### Page:
Figure 13. A solder blob bridges several contacts. It can be cleared by brushing the iron across the solder bridge.

For very large pads, such as grounding pads on IC footprints, place the iron tip on the pad and feed in a small amount of solder. Spread this solder around the pad uniformly with the tip of the iron as in figure 14. It is important to control the amount of solder added to large ground pads because if there is too much solder, it can lift up the part and cause it to slide or tilt during rework.

Figure 14. Lightly tinned center ground pad to avoid displacing the component

Placement

After all of the pads on the board have been tinned, place a small drop of solder flux onto each one.
This serves two purposes:

1. Clean contacts - Flux removes oxides, allowing the joint to reflow properly.
2. Temporarily adhere parts - Flux is slightly tacky, which means that it can be used to hold parts in place.

Use tweezers to place all components onto their corresponding pads as in figure 15.

Figure 15. Components placed on a tinned PCB

To make placement more efficient, it is often useful to find the required components and put them into an organizer. It is also helpful to print out a drawing of the PCB and label it with part values to reference quickly as in figure 16.

Figure 16. PCB drawing labeled for reference during assembly

Reflow

Industrial solder reflow uses a tightly controlled oven to follow an optimal temperature profile. These temperature profiles are designed to minimize thermal shock and to stay within the temperature limits of components.[4] Profiles are specified as a series of ramps and holds, where the ramps follow set rates of temperature increase or decrease measured in ℃/s. There are four regions in a typical reflow profile:

• Preheat - The board is brought to a temperature that is well below soldering temperature but high enough that solvents in the flux evaporate. This stage prevents the violent evaporation of solvents at higher temperatures. The temperature ramp rate during this phase is typically limited to 3 ℃/s
• Soak - The board is held at a temperature somewhat lower than the melting point of the solder. This allows temperature to equalize between the board and different components.
• Reflow - The temperature is ramped to around 25 ℃ above the solder melting point and held there. A ramp of 2 ℃/s is typical of this phase and the board is usually held at the maximum temperature for around 20 seconds.
• Cool down - The board is cooled at a rate of around 4 ℃/s, allowing the solder to solidify.

Figure 17. Representative PCB reflow temperature profile

In practice, a precise profile is difficult to follow with a manually controlled hot plate, but it is possible to approximate an appropriate profile.

### Exercise set:
(1) Name the four regions of a typical reflow profile that the PCB assembly text lists.
(2) Reproduce word for word the passage of the PCB assembly text starting with "Figure 13. A" and going on through "tilt during rework.".

### Raw data:
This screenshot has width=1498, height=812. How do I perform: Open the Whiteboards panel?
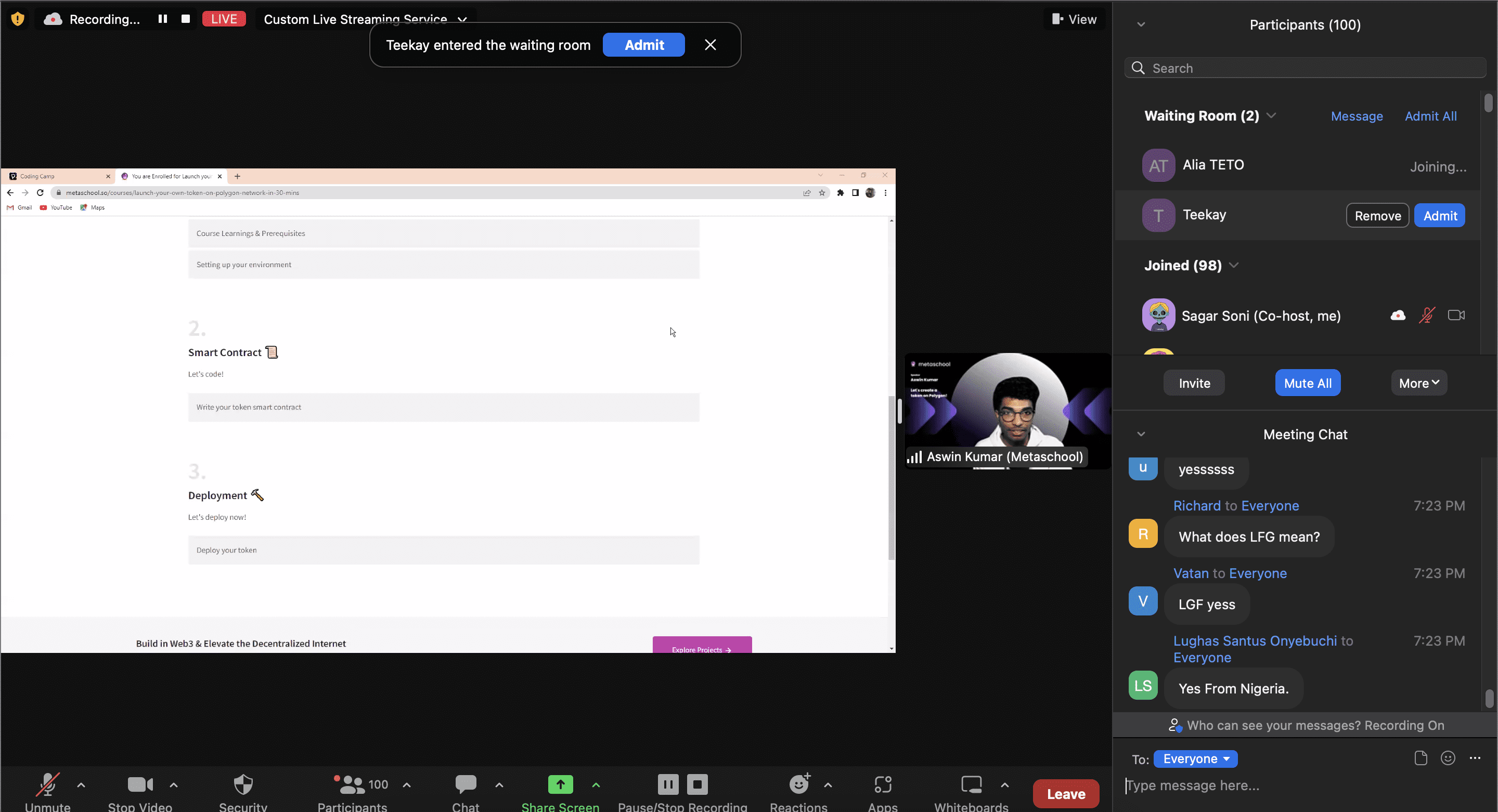click(x=971, y=784)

### Answers given:
(1) Preheat, Soak, Reflow, Cool down

(2)
Figure 13. A solder blob bridges several contacts. It can be cleared by brushing the iron across the solder bridge.

For very large pads, such as grounding pads on IC footprints, place the iron tip on the pad and feed in a small amount of solder. Spread this solder around the pad uniformly with the tip of the iron as in figure 14. It is important to control the amount of solder added to large ground pads because if there is too much solder, it can lift up the part and cause it to slide or tilt during rework.